-- Opening Marker --

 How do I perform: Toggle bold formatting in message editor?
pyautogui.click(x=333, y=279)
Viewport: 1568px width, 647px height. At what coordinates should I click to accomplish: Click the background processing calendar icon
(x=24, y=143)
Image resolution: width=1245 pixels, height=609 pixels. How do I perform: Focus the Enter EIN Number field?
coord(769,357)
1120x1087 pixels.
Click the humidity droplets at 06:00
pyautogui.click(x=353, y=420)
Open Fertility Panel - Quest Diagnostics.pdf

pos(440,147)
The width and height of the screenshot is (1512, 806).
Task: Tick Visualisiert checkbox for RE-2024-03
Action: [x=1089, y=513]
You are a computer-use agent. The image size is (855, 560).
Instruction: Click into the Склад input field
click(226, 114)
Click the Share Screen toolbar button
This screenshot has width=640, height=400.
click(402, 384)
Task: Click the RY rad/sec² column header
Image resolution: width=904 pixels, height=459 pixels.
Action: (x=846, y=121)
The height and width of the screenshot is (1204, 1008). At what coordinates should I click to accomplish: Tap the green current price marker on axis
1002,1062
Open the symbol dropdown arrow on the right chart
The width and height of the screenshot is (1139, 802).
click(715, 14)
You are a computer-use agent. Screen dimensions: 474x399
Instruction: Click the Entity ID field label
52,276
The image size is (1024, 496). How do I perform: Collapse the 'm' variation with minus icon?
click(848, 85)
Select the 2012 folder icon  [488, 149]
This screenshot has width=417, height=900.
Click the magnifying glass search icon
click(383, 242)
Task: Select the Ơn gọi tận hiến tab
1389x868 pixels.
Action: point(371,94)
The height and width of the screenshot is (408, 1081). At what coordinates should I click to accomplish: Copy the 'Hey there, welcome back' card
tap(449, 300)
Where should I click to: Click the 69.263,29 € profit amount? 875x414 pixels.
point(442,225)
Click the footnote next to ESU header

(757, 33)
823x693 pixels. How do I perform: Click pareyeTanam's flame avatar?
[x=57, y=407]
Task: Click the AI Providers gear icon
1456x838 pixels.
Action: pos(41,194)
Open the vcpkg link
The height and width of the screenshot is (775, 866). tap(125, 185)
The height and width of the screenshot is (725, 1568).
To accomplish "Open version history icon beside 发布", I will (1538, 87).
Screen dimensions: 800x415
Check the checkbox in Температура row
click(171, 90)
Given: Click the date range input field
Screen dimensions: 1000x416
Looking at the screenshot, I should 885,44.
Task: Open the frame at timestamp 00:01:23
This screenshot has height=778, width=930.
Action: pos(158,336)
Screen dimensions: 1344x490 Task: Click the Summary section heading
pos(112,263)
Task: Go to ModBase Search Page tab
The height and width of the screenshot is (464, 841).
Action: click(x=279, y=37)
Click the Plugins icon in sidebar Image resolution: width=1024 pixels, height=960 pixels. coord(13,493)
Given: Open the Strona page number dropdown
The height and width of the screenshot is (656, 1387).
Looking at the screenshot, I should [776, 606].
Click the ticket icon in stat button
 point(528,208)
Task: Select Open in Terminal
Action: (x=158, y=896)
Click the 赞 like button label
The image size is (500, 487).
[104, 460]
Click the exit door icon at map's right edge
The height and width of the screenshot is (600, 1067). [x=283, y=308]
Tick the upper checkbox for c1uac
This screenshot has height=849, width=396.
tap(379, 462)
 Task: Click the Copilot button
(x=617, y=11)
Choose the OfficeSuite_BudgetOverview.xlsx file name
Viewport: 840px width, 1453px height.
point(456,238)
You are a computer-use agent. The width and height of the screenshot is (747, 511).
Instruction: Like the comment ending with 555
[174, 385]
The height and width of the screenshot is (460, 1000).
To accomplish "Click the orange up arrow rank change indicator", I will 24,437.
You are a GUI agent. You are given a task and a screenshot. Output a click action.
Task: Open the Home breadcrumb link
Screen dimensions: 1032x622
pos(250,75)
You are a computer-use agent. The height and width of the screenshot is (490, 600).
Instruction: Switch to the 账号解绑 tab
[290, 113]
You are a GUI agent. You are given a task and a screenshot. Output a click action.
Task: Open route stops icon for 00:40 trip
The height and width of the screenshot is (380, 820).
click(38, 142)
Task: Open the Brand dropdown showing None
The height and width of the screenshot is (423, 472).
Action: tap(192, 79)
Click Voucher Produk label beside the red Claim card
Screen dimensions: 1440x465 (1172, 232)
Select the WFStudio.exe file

-- Closing Marker --

### WHAT IS EXPECTED
Each record must be duplicated exactly, with none missing.

### REPLY TO THE EXERCISE
 How do I perform: Toggle bold formatting in message editor?
pyautogui.click(x=333, y=279)
Viewport: 1568px width, 647px height. At what coordinates should I click to accomplish: Click the background processing calendar icon
(x=24, y=143)
Image resolution: width=1245 pixels, height=609 pixels. How do I perform: Focus the Enter EIN Number field?
coord(769,357)
1120x1087 pixels.
Click the humidity droplets at 06:00
pyautogui.click(x=353, y=420)
Open Fertility Panel - Quest Diagnostics.pdf

pos(440,147)
The width and height of the screenshot is (1512, 806).
Task: Tick Visualisiert checkbox for RE-2024-03
Action: [x=1089, y=513]
You are a computer-use agent. The image size is (855, 560).
Instruction: Click into the Склад input field
click(226, 114)
Click the Share Screen toolbar button
This screenshot has width=640, height=400.
click(402, 384)
Task: Click the RY rad/sec² column header
Image resolution: width=904 pixels, height=459 pixels.
Action: (x=846, y=121)
The height and width of the screenshot is (1204, 1008). At what coordinates should I click to accomplish: Tap the green current price marker on axis
1002,1062
Open the symbol dropdown arrow on the right chart
The width and height of the screenshot is (1139, 802).
click(715, 14)
You are a computer-use agent. Screen dimensions: 474x399
Instruction: Click the Entity ID field label
52,276
The image size is (1024, 496). How do I perform: Collapse the 'm' variation with minus icon?
click(848, 85)
Select the 2012 folder icon  [488, 149]
This screenshot has width=417, height=900.
Click the magnifying glass search icon
click(383, 242)
Task: Select the Ơn gọi tận hiến tab
1389x868 pixels.
Action: point(371,94)
The height and width of the screenshot is (408, 1081). At what coordinates should I click to accomplish: Copy the 'Hey there, welcome back' card
tap(449, 300)
Where should I click to: Click the 69.263,29 € profit amount? 875x414 pixels.
point(442,225)
Click the footnote next to ESU header

(757, 33)
823x693 pixels. How do I perform: Click pareyeTanam's flame avatar?
[x=57, y=407]
Task: Click the AI Providers gear icon
1456x838 pixels.
Action: pos(41,194)
Open the vcpkg link
The height and width of the screenshot is (775, 866). tap(125, 185)
The height and width of the screenshot is (725, 1568).
To accomplish "Open version history icon beside 发布", I will (1538, 87).
Screen dimensions: 800x415
Check the checkbox in Температура row
click(171, 90)
Given: Click the date range input field
Screen dimensions: 1000x416
Looking at the screenshot, I should 885,44.
Task: Open the frame at timestamp 00:01:23
This screenshot has height=778, width=930.
Action: pos(158,336)
Screen dimensions: 1344x490 Task: Click the Summary section heading
pos(112,263)
Task: Go to ModBase Search Page tab
The height and width of the screenshot is (464, 841).
Action: click(x=279, y=37)
Click the Plugins icon in sidebar Image resolution: width=1024 pixels, height=960 pixels. coord(13,493)
Given: Open the Strona page number dropdown
The height and width of the screenshot is (656, 1387).
Looking at the screenshot, I should [776, 606].
Click the ticket icon in stat button
 point(528,208)
Task: Select Open in Terminal
Action: (x=158, y=896)
Click the 赞 like button label
The image size is (500, 487).
[104, 460]
Click the exit door icon at map's right edge
The height and width of the screenshot is (600, 1067). [x=283, y=308]
Tick the upper checkbox for c1uac
This screenshot has height=849, width=396.
tap(379, 462)
 Task: Click the Copilot button
(x=617, y=11)
Choose the OfficeSuite_BudgetOverview.xlsx file name
Viewport: 840px width, 1453px height.
point(456,238)
You are a computer-use agent. The width and height of the screenshot is (747, 511).
Instruction: Like the comment ending with 555
[174, 385]
The height and width of the screenshot is (460, 1000).
To accomplish "Click the orange up arrow rank change indicator", I will 24,437.
You are a GUI agent. You are given a task and a screenshot. Output a click action.
Task: Open the Home breadcrumb link
Screen dimensions: 1032x622
pos(250,75)
You are a computer-use agent. The height and width of the screenshot is (490, 600).
Instruction: Switch to the 账号解绑 tab
[290, 113]
You are a GUI agent. You are given a task and a screenshot. Output a click action.
Task: Open route stops icon for 00:40 trip
The height and width of the screenshot is (380, 820).
click(38, 142)
Task: Open the Brand dropdown showing None
The height and width of the screenshot is (423, 472).
Action: tap(192, 79)
Click Voucher Produk label beside the red Claim card
Screen dimensions: 1440x465 (1172, 232)
Select the WFStudio.exe file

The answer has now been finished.